US 12,462,805 B2
Natural language generation
Hann Wang, Santa Clara, CA (US); Angeliki Metallinou, Mountain View, CA (US); Melanie C B Gens, Honolulu, HI (US); Arijit Biswas, Dublin, CA (US); and Ying Shi, Bellevue, WA (US)
Assigned to Amazon Technologies, Inc., Seattle, WA (US)
Filed by Amazon Technologies, Inc., Seattle, WA (US)
Filed on Jun. 30, 2023, as Appl. No. 18/345,455.
Prior Publication US 2025/0006196 A1, Jan. 2, 2025
Int. Cl.
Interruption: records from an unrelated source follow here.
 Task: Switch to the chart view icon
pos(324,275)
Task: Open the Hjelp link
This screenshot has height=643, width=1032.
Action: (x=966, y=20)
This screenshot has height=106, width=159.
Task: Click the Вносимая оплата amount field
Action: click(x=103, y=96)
G10L 15/26 (2006.01); G10L 13/08 (2013.01)
CPC G10L 15/26 (2013.01) [G10L 13/08 (2013.01)] 20 Claims
OG exemplary drawing
 
1. A computer-implemented method comprising:
receiving input audio data representing a first spoken input;
performing automatic speech recognition (ASR) processing using the input audio data to generate a transcript of the first spoken input;
based on the transcript, determining a first set of actions potentially corresponding to the first spoken input;
based on the transcript and the first set of actions, determining first exemplar data, the first exemplar data including a first example user input similar to the first spoken input, a first action of the first set of actions to be performed in response to the first example user input, and a system response to be generated in response to the first example user input;
determining the first action is associated with performance of an action using a device;
based on determining the first action is associated with performance of the action using the device:
determining a user profile associated with the first spoken input,
determining a first device associated with the user profile, wherein the first device is capable of performing the first action, and
determining first state data representing a first device state of the first device;
determining a first prompt including the first set of actions, the first exemplar data, the first device state, and the transcript, wherein the first prompt is an input for a language model to determine an output responsive to the first spoken input;
processing, using the language model, the first prompt to generate first output data indicating the first action is to be performed in response to the first spoken input and a first natural language response is to be presented;
causing the first device to perform the first action;
receiving first response data indicating performance of the first action; and
based at least in part on receiving the first response data, causing presentation of the first natural language response.